» The request:
Count the lines below that contain the string "website". Give only the number.

(Text and element pointing records)
☆ ☆ ☆ ☆ ☆
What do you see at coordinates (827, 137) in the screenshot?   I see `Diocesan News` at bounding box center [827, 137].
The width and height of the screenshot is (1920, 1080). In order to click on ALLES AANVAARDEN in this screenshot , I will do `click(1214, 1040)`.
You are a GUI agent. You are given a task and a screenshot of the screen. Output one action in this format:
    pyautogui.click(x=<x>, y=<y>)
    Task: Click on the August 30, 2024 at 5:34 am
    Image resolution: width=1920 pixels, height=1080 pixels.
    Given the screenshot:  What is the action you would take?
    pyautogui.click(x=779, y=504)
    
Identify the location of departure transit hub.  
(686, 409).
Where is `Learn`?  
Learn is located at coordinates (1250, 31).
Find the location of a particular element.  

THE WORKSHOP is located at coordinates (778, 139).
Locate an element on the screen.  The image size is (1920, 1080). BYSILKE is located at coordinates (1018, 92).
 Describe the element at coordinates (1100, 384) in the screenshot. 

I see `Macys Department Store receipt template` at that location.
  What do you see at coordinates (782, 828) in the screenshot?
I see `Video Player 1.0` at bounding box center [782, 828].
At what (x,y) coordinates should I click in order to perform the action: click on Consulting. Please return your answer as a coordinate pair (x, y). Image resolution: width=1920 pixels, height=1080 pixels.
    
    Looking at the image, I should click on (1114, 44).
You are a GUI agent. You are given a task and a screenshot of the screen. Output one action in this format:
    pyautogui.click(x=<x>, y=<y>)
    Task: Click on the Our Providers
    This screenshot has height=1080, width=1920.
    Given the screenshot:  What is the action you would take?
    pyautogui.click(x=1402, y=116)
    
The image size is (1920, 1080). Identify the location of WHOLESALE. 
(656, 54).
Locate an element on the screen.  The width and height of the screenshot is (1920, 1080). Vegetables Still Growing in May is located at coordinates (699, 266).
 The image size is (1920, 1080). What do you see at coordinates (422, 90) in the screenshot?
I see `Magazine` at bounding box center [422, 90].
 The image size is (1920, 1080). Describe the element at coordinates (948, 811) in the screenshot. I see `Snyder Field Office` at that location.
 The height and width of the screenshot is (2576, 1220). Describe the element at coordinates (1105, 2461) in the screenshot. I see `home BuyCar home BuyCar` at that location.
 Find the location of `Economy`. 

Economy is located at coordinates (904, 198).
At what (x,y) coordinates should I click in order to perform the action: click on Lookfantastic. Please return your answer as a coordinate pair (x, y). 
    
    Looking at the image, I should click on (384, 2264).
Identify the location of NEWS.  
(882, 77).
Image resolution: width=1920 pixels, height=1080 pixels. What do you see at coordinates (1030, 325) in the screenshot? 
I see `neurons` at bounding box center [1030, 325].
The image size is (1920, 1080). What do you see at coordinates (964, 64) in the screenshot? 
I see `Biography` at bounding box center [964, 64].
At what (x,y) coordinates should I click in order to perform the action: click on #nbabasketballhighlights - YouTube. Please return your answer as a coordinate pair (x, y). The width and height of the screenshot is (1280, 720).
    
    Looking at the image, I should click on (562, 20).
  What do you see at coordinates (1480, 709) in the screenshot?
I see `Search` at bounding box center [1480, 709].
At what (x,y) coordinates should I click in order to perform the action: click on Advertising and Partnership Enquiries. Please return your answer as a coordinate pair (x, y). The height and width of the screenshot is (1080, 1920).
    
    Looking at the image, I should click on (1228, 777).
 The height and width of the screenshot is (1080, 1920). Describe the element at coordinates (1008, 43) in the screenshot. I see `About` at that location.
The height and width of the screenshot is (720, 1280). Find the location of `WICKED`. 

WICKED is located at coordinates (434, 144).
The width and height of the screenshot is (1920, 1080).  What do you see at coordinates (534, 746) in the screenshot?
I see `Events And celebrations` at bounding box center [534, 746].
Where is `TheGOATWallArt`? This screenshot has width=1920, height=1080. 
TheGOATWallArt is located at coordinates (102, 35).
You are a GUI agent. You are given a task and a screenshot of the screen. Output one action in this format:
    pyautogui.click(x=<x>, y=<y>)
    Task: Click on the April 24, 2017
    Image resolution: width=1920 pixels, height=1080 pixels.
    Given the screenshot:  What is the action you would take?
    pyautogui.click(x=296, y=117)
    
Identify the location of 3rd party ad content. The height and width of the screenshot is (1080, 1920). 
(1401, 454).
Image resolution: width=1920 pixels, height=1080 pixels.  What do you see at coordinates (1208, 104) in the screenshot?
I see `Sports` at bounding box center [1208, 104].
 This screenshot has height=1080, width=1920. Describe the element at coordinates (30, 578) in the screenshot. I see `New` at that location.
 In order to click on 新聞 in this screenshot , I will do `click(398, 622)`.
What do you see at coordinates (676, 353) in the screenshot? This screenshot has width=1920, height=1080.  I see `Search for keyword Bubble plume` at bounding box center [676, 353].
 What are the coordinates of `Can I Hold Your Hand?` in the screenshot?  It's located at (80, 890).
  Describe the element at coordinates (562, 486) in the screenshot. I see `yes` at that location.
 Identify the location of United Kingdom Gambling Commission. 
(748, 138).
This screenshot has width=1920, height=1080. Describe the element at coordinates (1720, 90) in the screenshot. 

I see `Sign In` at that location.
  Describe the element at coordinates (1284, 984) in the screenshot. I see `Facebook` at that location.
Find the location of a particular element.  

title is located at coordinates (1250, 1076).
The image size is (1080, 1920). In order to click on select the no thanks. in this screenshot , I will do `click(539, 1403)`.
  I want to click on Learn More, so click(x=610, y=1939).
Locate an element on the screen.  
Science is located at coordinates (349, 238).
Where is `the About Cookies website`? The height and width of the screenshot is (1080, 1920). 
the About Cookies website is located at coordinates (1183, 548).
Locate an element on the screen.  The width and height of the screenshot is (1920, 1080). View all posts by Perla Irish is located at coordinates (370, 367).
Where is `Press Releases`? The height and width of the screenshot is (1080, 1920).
☆ ☆ ☆ ☆ ☆
» Answer to this task:
2